Washington Editor

The FDA issued Guilford Pharmaceuticals Inc. approval to expand the use of the Gliadel Wafer as a first-line therapy for patients with high-grade malignant glioma.

Currently approved as an adjunct to surgery in patients with recurrent glioblastoma multiforme, the Gliadel Wafer delivers chemotherapy directly to the site of brain cancer, bypassing the blood-brain barrier and minimizing drug exposure to other areas of the body.

In the U.S. alone, approximately 3,000 patients each year undergo re-operation for recurrent malignant brain cancer and about 8,000 people undergo an initial surgery, Baltimore-based Guilford said.

"Most patients with high-grade malignant glioma live less than a year after diagnosis," Craig Smith, Guilford's chairman and CEO, told analysts and investors in a conference call Wednesday. "Gliadel, if used in conjunction with surgery, radiation and systemic chemotherapy, increases the chances of survival while offering a good quality of life."

The dime-sized wafer is comprised of a biodegradable polymer (polifeprosan 20) incorporating 7.7 mg of carmustine, a chemotherapeutic agent usually administered intravenously to treat a malignant glioma. Up to eight wafers can be implanted in the cavity created when a surgeon removes a brain tumor.
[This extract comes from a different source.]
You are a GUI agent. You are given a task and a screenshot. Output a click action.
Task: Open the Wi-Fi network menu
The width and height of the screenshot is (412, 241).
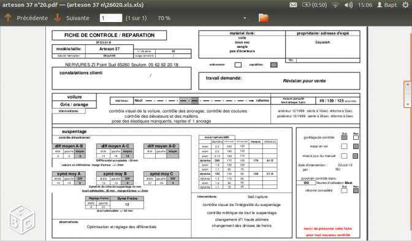pyautogui.click(x=335, y=6)
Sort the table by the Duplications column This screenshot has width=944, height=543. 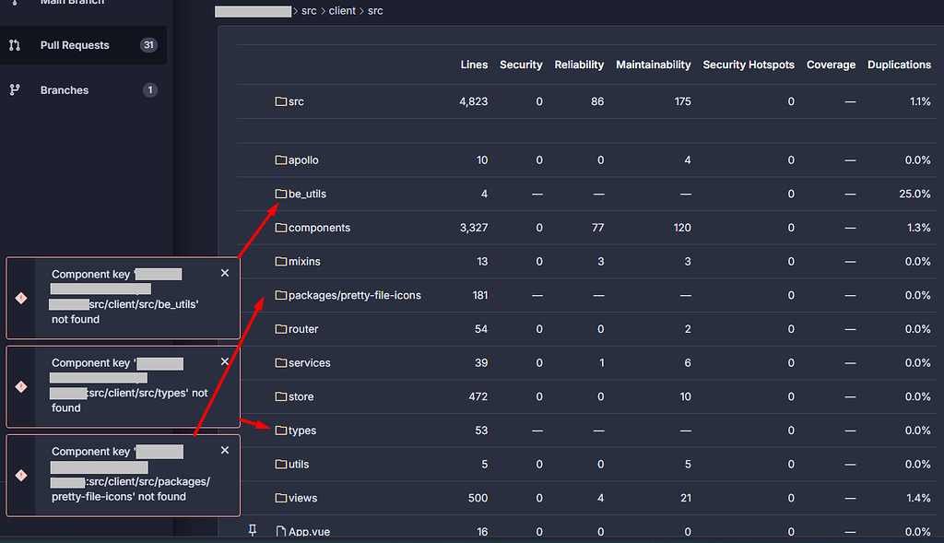pos(899,65)
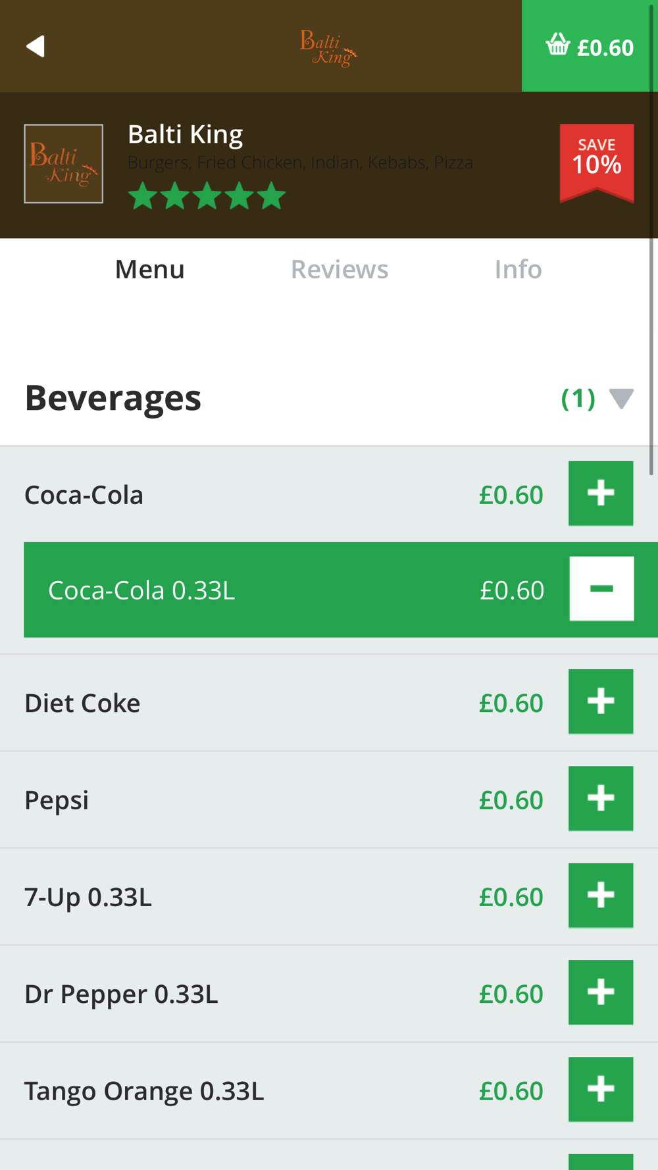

Worldwide sales in the recurrent indication totaled $14.2 million last year, and the company anticipates sales will reach $20 million to $25 million this year in both indications. Guilford expects to resubmit its European application for first-line therapy over the next few weeks. The company withdrew the application in November, but hopes the updated application will garner approval within three to six months.

Even though the wafer has been on the market since 1996, Guilford had some trouble winning FDA support of its supplemental application, which the agency rejected last March after the Oncologic Drugs Advisory Committee (ODAC) voted 8-5 in favor of it. (See BioWorld Today, March 21, 2002, and Dec. 7, 2001.)
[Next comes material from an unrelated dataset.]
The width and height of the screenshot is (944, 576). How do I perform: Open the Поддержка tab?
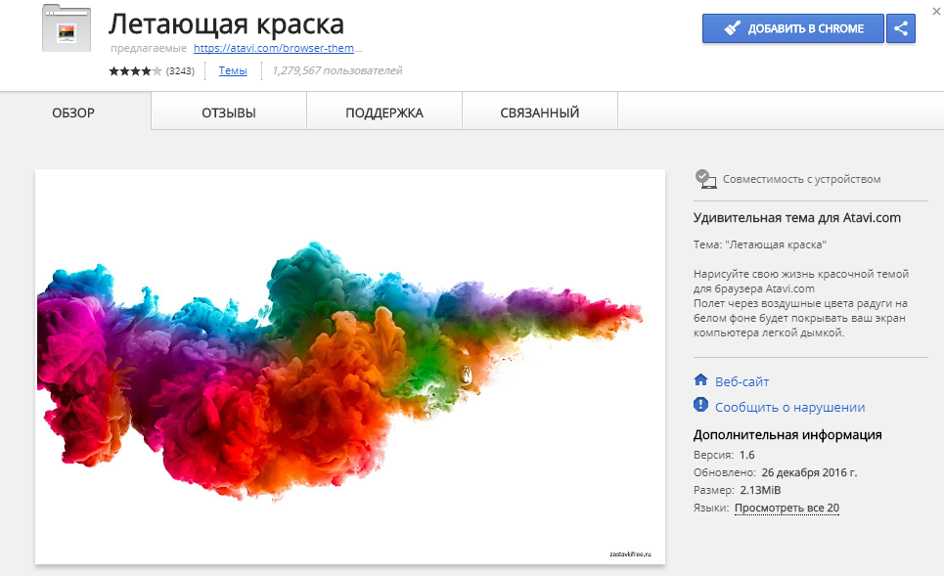coord(383,113)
"The analysis we did and presented to the ODAC panel showed a "p" value of 0.03, but the FDA looked at it slightly differently and came up with a "p" value of 0.07. They indicated to us that they did not feel that was a strong enough finding to approve the product," Smith told BioWorld Today.

Furthermore, Smith said, "when we went back and spoke to the FDA about concerns they had expressed in the non-approvable letter, it turned out that the principal issue, in fact the only issue, centered around the strength of evidence regarding the efficacy data. In other words, they did not have any problems or concerns about the safety of the product and they did not have any concerns with the manufacturing process."
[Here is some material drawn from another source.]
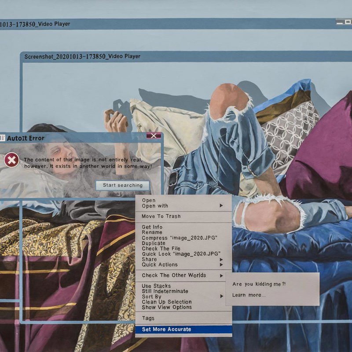The width and height of the screenshot is (352, 352).
Task: Choose Move To Trash from the menu
Action: [161, 216]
The new drug application was based on a Phase III double-blind, placebo-controlled study of 240 patients at 38 centers in 14 countries. The primary endpoint was survival.

At the end of the two-year follow-up (July 2000), 58 patients were still alive.

"We were talking with the FDA in the spring of 2002, so we decided to go out and collect additional survival data on the 58 patients," he said. "Getting the follow-up data was not a trivial undertaking, considering the study was conducted at 38 centers in 14 countries around the world."

Nevertheless, the job paid off in the re-analysis.

"We were remarkably successful. In fact, we found all but one patient," he said. "With four years of follow-up instead of two, the "p" value is 0.017. In other words, the survival benefit was persistent and did not go away after two years."

Complete follow-up for as long as 48 months was obtained for 239 of the 240 patients. Of the 11 patients known to be alive on the date of the last follow-up, nine received the Gliadel Wafer and two received placebo. Survival was prolonged in the Gliadel Wafer treatment group, where the median survival increased to 13.9 months from 11.6 months (p<0.05), a statement from the company said.

Also, the company said the overall risk of dying during three to four years after treatment was reduced in the treatment group as reflected by a hazard ratio of 0.73.

Guilford's stock (NASDAQ:GLFD) closed Wednesday at $3.43, up 5 cents.